Béchamp or Pasteur? ― A Lost Chapter in the History of Biology
原 題:「Béchamp or Pasteur? - A Lost Chapter in the History of Biology」
著 者:Ethel Douglas Hume
出版年:1923
掲載本:「BÉCHAMP OR PASTEUR? - A LOST CHAPTER IN THE HISTORY OF BIOLOGY」(PDF)
THE MICROZYMAS
Laboratory Experiments
すでに見てきたように、ベシャンとパスツールが発酵の課題に目を向けた当時、生きている物質(living matter)に関しては極めて漠然とした概念しかなかった。原形質(protoplasm)やブラステーム(blastéme:芽体)といった大げさな名前は付けられていた。だが、アルブミノイド(albuminoids:硬蛋白質)が常に同一であると信じられていたほど、ほとんど知られていなかった。
ヴィルヒョー(Virchow)は、こう宣言することで問題を単純化しようとした。動物や植物の生命の単位(living units)は身体の細胞である、と。一方、ヘンレ(Henle)はそれとは逆に、以下のように述べてかなり前進した。細胞はそれ自体、微小な原子(minute atoms)によって構築されている、と。すなわち、分子顆粒(molecular granulations)である。これは、ちょうど細胞の内部で識別可能なのである。シュワン(Schwann)も、こう説いた。大気は限りなく小さな生きている有機体(living organisms)で満たされている、と。
その後、ベシャンとパストゥールが世に現れた。パストゥールはまず発酵の自然発生(spontaneous origin)を肯定した。一方、同時にベシャンは酵母やその他の有機体が空気中に浮遊していることを否定できないほどに実証した。

■ ■ ■ ■ ■ ■ ■

◆ **やること**:
次の(a)〜(c)が抜粋文の内容と合っているかをそれぞれ「はい」か「いいえ」で答え、判断の決め手となる抜粋文の語句をそのまま引用せよ。(a) ヴィルヒョーは、動物や植物の生命の単位は身体の細胞だと宣言した。(b) パストゥールは最初、発酵の自然発生を否定した。(c) シュワンによれば、空気中には極めて小さな生きた有機体が満ちている。 記録はここでの作業には一切関わらない。

■ ■ ■ ■ ■ ■ ■

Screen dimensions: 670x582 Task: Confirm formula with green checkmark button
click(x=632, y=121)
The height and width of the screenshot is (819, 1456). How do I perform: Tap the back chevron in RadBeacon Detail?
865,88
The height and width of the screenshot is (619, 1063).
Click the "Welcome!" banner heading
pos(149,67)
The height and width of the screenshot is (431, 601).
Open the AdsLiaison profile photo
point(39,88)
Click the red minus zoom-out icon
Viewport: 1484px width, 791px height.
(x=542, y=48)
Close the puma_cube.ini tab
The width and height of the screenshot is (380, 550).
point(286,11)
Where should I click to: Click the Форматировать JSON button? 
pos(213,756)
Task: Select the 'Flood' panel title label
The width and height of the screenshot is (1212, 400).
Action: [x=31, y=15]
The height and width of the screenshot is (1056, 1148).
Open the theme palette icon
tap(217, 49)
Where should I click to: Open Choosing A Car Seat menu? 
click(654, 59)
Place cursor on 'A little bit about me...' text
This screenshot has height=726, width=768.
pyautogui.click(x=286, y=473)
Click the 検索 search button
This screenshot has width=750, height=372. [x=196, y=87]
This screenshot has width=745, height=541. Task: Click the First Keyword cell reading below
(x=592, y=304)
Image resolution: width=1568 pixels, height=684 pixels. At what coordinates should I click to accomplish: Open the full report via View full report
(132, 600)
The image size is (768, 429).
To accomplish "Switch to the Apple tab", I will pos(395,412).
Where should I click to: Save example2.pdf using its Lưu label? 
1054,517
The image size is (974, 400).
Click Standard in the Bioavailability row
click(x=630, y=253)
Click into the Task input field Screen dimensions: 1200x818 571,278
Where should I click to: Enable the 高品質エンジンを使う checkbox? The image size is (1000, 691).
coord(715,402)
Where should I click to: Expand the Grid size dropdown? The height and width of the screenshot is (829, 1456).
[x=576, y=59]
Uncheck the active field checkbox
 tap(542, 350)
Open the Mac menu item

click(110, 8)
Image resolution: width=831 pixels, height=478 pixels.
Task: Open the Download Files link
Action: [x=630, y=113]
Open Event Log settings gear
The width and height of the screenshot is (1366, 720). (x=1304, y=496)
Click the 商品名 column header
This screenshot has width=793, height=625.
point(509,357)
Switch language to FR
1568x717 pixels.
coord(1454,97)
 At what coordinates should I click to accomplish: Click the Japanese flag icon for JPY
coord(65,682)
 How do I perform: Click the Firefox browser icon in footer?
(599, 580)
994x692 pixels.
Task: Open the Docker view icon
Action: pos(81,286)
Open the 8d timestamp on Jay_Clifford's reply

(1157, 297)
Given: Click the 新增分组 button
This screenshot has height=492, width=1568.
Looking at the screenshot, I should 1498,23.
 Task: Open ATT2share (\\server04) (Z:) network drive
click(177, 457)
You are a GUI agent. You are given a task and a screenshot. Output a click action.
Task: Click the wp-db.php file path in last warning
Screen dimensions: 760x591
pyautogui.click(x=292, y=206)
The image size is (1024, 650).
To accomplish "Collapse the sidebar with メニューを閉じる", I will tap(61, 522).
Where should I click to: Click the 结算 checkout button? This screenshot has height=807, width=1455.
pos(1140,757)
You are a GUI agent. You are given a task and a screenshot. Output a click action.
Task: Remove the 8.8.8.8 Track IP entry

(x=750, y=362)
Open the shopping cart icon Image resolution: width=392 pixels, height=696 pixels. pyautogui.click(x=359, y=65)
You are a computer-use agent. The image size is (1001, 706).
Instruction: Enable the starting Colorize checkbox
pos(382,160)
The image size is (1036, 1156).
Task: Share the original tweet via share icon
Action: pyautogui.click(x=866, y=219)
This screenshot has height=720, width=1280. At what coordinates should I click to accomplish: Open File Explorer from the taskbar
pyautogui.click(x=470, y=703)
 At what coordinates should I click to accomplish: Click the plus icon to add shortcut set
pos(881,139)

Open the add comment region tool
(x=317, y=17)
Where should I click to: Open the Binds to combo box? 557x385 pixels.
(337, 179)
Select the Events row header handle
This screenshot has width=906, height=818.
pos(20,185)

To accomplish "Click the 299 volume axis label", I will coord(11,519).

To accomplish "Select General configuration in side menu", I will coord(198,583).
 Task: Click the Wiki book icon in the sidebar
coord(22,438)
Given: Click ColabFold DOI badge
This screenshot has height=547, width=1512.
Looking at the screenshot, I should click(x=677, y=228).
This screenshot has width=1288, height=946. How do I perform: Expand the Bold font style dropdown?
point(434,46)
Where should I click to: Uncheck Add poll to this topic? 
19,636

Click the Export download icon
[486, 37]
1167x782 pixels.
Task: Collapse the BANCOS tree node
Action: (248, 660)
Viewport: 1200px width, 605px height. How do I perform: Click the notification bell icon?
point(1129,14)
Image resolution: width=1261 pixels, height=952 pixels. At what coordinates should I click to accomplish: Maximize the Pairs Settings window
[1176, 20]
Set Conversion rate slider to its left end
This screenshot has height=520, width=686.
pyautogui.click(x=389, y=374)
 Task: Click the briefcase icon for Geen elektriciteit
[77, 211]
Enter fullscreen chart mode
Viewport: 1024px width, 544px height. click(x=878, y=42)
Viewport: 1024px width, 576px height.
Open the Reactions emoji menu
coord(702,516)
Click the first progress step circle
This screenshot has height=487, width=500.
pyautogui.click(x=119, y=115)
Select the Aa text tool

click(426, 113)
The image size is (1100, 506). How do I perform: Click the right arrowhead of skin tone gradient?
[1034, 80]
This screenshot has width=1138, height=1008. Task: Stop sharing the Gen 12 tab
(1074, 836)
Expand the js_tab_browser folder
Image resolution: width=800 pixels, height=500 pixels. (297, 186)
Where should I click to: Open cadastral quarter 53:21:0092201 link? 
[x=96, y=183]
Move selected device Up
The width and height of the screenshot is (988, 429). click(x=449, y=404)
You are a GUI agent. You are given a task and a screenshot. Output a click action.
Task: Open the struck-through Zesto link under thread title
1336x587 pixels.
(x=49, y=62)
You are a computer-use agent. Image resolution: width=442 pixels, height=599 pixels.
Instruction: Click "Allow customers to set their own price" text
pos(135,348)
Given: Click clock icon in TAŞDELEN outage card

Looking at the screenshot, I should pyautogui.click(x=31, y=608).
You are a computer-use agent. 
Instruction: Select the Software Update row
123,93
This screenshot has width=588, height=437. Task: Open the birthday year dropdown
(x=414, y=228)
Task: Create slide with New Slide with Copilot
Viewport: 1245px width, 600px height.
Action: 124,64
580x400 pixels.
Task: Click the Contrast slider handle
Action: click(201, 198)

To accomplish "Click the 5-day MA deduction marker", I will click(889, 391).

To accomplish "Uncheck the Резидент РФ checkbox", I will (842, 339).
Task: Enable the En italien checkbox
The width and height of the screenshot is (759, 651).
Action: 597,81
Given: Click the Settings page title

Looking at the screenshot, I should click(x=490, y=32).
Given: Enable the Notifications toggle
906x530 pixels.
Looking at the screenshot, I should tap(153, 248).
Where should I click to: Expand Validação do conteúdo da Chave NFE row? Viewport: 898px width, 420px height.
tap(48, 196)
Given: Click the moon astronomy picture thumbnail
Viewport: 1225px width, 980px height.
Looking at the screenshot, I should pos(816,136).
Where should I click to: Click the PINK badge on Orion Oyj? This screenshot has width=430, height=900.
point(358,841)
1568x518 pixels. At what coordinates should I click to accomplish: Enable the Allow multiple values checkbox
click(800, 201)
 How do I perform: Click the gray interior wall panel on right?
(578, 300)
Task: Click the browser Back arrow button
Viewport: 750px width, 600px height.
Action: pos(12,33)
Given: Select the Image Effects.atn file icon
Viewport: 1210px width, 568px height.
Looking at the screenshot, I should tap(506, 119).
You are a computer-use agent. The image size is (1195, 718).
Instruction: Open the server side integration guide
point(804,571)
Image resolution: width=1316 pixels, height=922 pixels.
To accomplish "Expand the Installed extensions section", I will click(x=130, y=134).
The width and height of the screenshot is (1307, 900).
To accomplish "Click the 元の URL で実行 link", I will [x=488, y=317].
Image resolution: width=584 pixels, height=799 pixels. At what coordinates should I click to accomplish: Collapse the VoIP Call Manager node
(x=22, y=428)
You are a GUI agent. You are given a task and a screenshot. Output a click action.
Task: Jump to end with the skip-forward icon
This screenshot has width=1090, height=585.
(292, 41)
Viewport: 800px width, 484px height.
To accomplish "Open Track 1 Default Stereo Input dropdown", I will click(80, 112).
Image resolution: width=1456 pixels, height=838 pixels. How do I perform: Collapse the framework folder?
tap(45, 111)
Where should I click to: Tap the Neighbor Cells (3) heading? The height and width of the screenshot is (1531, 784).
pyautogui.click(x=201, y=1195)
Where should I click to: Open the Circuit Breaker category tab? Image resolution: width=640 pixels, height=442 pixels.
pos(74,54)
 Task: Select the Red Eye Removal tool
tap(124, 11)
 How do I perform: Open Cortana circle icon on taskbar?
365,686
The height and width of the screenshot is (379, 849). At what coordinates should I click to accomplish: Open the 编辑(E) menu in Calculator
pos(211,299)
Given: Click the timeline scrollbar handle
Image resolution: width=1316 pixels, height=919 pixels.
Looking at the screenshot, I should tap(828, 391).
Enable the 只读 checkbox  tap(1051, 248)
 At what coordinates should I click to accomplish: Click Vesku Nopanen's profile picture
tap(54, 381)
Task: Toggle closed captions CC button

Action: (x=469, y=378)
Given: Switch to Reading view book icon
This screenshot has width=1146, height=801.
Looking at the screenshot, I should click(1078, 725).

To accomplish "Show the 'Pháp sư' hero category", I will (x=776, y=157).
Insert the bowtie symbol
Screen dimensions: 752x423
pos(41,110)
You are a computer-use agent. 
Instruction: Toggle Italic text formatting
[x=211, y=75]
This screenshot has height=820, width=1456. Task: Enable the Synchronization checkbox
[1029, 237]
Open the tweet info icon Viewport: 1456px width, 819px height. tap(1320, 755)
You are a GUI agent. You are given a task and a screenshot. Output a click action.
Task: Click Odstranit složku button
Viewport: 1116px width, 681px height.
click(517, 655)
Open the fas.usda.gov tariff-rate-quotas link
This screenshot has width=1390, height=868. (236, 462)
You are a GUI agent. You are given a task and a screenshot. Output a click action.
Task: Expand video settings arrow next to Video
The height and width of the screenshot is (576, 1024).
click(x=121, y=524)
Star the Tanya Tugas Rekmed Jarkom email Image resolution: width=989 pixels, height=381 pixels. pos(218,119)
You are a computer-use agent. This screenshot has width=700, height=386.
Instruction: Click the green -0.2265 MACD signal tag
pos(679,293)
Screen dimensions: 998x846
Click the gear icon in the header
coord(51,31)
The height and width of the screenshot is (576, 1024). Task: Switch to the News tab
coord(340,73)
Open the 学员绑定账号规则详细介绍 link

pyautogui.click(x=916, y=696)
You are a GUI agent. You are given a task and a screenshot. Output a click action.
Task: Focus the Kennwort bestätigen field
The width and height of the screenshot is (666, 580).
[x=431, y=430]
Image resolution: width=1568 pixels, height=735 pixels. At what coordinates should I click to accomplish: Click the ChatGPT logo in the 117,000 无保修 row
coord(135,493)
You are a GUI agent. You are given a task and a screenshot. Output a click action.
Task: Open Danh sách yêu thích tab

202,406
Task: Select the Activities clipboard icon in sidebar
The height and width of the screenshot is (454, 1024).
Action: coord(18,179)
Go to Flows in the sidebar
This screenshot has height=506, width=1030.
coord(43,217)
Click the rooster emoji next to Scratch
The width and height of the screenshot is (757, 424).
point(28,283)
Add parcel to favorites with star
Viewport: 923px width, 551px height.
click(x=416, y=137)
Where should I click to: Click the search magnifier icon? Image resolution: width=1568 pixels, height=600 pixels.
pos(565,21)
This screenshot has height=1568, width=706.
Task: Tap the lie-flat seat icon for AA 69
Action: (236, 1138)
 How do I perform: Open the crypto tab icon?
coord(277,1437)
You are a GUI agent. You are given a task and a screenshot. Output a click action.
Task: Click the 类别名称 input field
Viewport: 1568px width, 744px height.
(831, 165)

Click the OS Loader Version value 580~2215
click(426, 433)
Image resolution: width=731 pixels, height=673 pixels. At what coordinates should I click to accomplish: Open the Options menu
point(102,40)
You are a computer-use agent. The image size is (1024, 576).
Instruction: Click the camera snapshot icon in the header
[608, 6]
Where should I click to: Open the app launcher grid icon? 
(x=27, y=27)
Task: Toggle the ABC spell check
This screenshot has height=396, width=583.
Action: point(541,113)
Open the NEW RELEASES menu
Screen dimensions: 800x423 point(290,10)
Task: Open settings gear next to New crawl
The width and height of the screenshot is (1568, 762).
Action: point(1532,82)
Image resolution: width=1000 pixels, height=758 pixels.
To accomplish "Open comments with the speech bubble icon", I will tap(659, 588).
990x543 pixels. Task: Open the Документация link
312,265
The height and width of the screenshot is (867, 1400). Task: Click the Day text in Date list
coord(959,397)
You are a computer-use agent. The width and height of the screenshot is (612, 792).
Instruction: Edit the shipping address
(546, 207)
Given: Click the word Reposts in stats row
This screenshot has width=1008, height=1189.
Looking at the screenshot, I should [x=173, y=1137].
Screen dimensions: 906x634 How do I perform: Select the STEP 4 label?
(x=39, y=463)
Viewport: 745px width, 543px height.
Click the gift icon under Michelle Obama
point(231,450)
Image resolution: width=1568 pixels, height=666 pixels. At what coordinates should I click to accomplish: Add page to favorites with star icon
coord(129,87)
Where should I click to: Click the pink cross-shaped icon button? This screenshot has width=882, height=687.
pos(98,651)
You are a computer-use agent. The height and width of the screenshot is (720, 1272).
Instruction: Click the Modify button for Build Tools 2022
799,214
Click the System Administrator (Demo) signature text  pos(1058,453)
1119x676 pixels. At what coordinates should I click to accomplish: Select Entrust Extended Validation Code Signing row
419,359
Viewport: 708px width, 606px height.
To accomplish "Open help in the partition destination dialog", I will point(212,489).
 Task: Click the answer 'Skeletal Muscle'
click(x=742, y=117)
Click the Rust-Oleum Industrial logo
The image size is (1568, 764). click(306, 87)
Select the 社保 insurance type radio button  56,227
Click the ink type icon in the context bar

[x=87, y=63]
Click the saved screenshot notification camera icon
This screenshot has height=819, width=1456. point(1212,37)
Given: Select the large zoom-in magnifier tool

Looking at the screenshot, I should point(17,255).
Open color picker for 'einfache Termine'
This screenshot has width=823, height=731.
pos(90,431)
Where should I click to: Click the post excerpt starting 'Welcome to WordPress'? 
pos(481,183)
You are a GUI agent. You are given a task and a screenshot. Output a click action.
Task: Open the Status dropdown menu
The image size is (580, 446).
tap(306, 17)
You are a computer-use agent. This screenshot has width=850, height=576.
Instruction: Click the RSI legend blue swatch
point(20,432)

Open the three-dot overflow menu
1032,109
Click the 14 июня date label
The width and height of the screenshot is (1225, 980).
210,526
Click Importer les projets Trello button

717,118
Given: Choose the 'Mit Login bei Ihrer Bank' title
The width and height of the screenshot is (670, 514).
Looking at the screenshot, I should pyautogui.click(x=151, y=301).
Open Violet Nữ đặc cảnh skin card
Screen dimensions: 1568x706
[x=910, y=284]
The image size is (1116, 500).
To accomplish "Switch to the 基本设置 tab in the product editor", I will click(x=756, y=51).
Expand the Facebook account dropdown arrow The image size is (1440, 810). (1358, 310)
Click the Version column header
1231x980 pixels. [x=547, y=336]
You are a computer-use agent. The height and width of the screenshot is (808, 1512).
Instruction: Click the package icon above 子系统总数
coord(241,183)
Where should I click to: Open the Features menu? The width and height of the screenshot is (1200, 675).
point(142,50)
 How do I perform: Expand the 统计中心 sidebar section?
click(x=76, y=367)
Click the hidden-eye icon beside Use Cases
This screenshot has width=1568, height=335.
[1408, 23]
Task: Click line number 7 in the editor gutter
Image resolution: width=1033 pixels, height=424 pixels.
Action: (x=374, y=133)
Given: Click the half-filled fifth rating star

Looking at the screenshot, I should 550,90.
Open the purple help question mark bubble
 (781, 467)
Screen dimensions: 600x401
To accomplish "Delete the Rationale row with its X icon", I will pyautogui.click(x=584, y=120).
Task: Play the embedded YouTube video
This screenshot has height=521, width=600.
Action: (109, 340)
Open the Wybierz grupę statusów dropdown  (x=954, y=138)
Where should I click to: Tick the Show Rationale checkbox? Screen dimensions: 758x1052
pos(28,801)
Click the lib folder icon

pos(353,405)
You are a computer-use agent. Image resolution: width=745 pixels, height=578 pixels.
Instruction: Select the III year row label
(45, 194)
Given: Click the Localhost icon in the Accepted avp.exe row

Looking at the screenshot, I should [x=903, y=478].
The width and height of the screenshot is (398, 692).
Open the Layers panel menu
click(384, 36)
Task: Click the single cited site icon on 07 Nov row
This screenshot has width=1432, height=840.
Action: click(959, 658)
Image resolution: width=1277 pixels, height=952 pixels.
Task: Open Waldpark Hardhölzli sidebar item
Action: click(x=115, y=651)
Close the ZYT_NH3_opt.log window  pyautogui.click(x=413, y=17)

■ ■ ■ ■ ■ ■ ■

◆ **解答**:
(a) はい:「動物や植物の生命の単位(living units)は身体の細胞である」
(b) いいえ:「パストゥールはまず発酵の自然発生(spontaneous origin)を肯定した。」
(c) はい:「大気は限りなく小さな生きている有機体(living organisms)で満たされている」